The switching force threshold should be differential pressures in the range from a few pascals to a few hundred pascals. At such low pressures and consequently low ones Switching force thresholds (the membrane of a typical pressure cell for Heiztherme has a diameter of about five centimeters and consequently an area of approximately 20 square centimeters, which makes Switching forces in the range of 0.001 N are transmitted) are the individual structural elements, especially the spring devices, very delicate and delicate. The setting the switching force threshold occurs at the one described above Pressure can in several stages. It is both the location and consequently preload of the conical coil spring adjustable as well as the relative position of the reed contact to the permanent magnet.

Against this background, it is the object of the invention, a Arrangement for the contactless switching of an electrical contact and to specify a pressure measuring device equipped with it, the high demands on the simple construction Switch sensitivity correspond.

This task becomes contactless in the arrangement mentioned at the beginning Switching an electrical contact solved by that means to change the position of the clamping point are provided so that by changing the position of the clamping point the switching force threshold can be set, in particular can be adjusted finely.

With the pressure measuring device mentioned at the outset, the task is thereby solved that such a switching arrangement is included, wherein the membrane is coupled to the switching element.

By the measure, the switching force threshold by changing the To make the position of the clamping point of the leaf spring adjustable, the conditions are created to a high To achieve switching sensitivity with a simple construction. In particular, the preload of the leaf spring can be changed, without having to touch the leaf spring itself. Hence the preload can be adjusted without additional friction losses are generated.

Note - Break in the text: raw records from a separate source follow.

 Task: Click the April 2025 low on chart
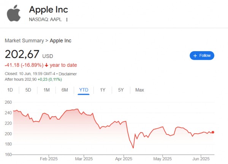click(x=133, y=147)
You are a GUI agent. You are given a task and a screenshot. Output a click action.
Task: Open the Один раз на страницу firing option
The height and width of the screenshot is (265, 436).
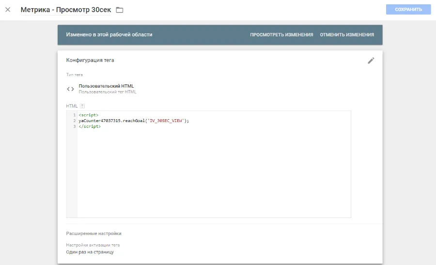click(90, 252)
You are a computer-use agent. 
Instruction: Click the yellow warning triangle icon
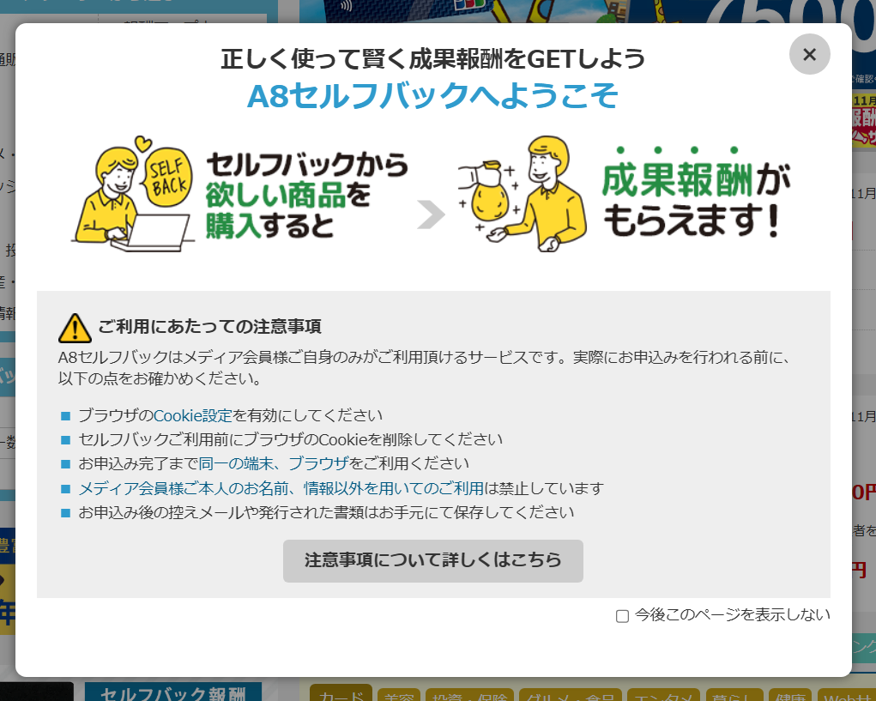tap(75, 328)
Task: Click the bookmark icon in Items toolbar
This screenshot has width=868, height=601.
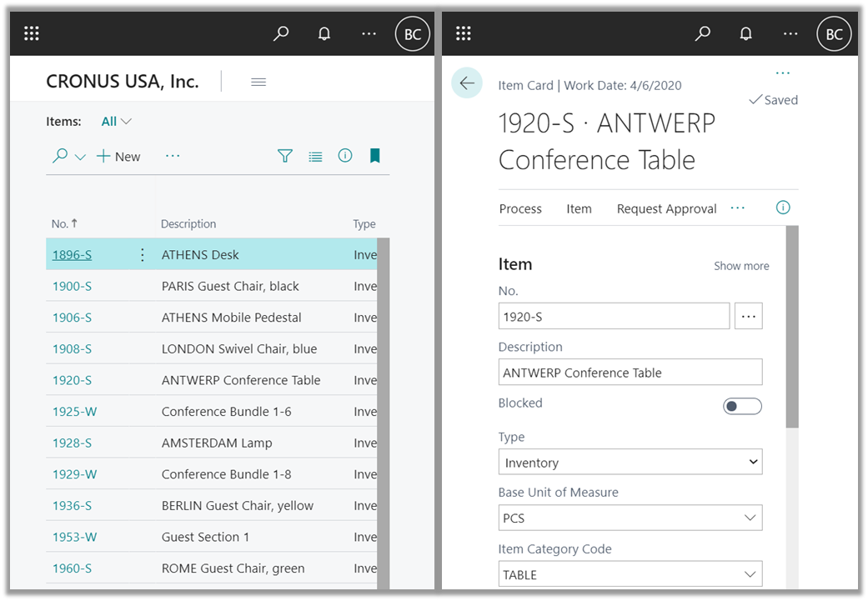Action: 375,156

According to a further aspect of the invention is to achieve a high switching accuracy an arrangement for contactless Switching an electrical contact by means of a created switching force exceeding predetermined switching force threshold, which is a switching element by means of which the switching force is exercised, and has a movable leaf spring, wherein the switching element for switching engages the leaf spring to the To move the leaf spring from a rest position into a switching position, the leaf spring being arranged in the rest position is that the spring force alone the predetermined switching force threshold does not form an additional spring like one Coil spring still repelling permanent magnets provided become.

The fact that only one for setting the switching force threshold Spring, namely the movable leaf spring is provided the overall design is simplified. Because of the lesser The total number of mechanical components friction hysteresis occurring due to bearing and clutch of the components lower. As a result, there is a high one Switching accuracy.

The following preferred configurations can be applied to both Apply above aspects of the invention.

It is particularly preferred if the leaf spring is in the rest position is biased by a fixed stop.

In this way, on the one hand, it becomes a fixed and precise resting position the leaf spring set up.

It is particularly preferred if the leaf spring by means of the fixed stop is biased so that the leaf spring in its rest position essentially no force on the Switching element exercises.

In this way, the switching element is not in the rest position preloaded. When used in a pressure can is thus avoided that the membrane with a constant Bias is applied, as is the case with the bias due to the conical coil spring described above is.

Overall, it is particularly preferred if the leaf spring is frictionless is movably mounted, so when there is a deflection by the switching element essentially no frictional forces are to be overcome. As a result, essentially not The friction hysteresis that occurs is very high overall high switching accuracy.

It is further preferred if the leaf spring is clamped on one side and if the electrical contact is close to hers free end is arranged.

This results in a simple construction of the clamping the leaf spring. This can therefore be based on the principle of a simply clamped bending beam can be dimensioned. The Movement of such a spring joint is generally smooth.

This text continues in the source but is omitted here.